任务要求 1: 根据下面的文档摘录,窗口在什么条件下会被触发?

文档摘录:
================================
Flink eventTime & Watermark

Posted by kevinkang on September 19, 2023

基于eventTime处理数据

  • 使用 Event-Time 处理过程中, Flink 系统需要知道
    • 每个 StreamElement 的 EventTime 时间戳
      • 接入的数据何时可以触发统计计算(Watermark)
        • 窗口 12:00 – 12:10 窗口的数据全部被接收完毕

Watermark


img

  • Watermark 用于标记 Event-Time 的前进过程;
  • Watermark 跟随 DataStream Event-Time 变动,并自身携带 TimeStamp;
  • Watermark 用于表明所有较早的事件已经(可能)到达;
  • Watermark 本身也属于特殊的事件;

完美的 Watermark


img

  • 数据流按照顺序的时候,就能够得到完美的 Watermark

有界乱序事件下的 Watermark


img

  • 当 Event 无序时,通常会认为它们有一定的无序性

迟到事件


img

  • Elements where timestamp <= currentWatermark are late
    • 示例中eventTime 19 < 20, 19被标记为迟到事件
    • 在进行窗口计算时,就不会把19纳入到窗口的统计范围,waterMark 20以前的事件,都会被纳入到窗口的统计范围里

并行中的waterMark


img

  • 白色框:事件,由事件id和eventTime组成
  • 灰色圆框-map:operator, 每个operator上面会有一个eventTime,其实是一个TimeService,标记出当前算子的时钟
  • 灰色圆框-source:数据接入时, 通过对事件时间抽取, 然后在sourceOperator中产生waterMark (后面的事件时间 > 前面的事件时间)
    • waterMark生成完了之后, 会随着StreamElement 通过上游的算子, 发送给下游的算子, 此时会把waterMark认为是一种特殊的事件, 这时候会伴随着整个数据处理流程, 一直发送到下游算子里面, 一直更新到最终算子里面
    • source产生waterMark,下发到下游算子时,会有以下操作:
      • 更新当前算子里面的时间,29是前面事件产生的waterMark所更新的时间
      • 29会随着waterMark进入进行更新
      • w(17)如果已经在map(2)这个operator里执行完成后, 会把operator里面的时间进行一次update, 这时候operator时间被更新为17

Watermark 与 Window 之间的关系


img

  • Watermark in Windowed Grouped Aggregation with Append Mode


img

  • Watermark in Windowed Grouped Aggregation with Update Mode

Watermark 使用总结


img

  • Watermark = Max EventTime – Late Threshold
  • Late Threshold 越高,数据处理延时越高
  • 启发式更新
  • 解决一定范围内的乱序事件
  • 窗口触发条件:Current Watermark > Window EndTime
  • Watermark 的主要目的是告诉窗口不再会有比当前 Watermark 更晚的数据到达
  • Idel Watermark 仅会发生在顺序事件中

Watermark 的生成方式

  • Two Styles of Watermark Generation
    • Periodic Watermarks: Based on Event Time
      • 最大的 event time - 固定时间延迟,产生waterMark
    • Punctuated Watermarks: Based on something in the event stream
      • 事件流中通过固定的信息,生成waterMark

Timestamp Assign 与 Watermark Generate

// @Deprecated from 1.11
public SingleOutputStreamOperator<T> assignTimestampsAndWatermarks(AssignerWithPunctuatedWatermarks<T> timestampAndWatermarkAssigner)
================================
任务要求 2: 从下面的列表里摘出所有含有字符串“screenshot”的行。
================================
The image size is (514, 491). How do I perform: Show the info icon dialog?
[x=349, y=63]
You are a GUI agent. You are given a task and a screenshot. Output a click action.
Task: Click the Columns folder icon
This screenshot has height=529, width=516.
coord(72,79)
================================
书面回答 1: 当前 Watermark 大于窗口的结束时间(Current Watermark > Window EndTime)。

书面回答 2:
You are a GUI agent. You are given a task and a screenshot. Output a click action.
This screenshot has height=529, width=516.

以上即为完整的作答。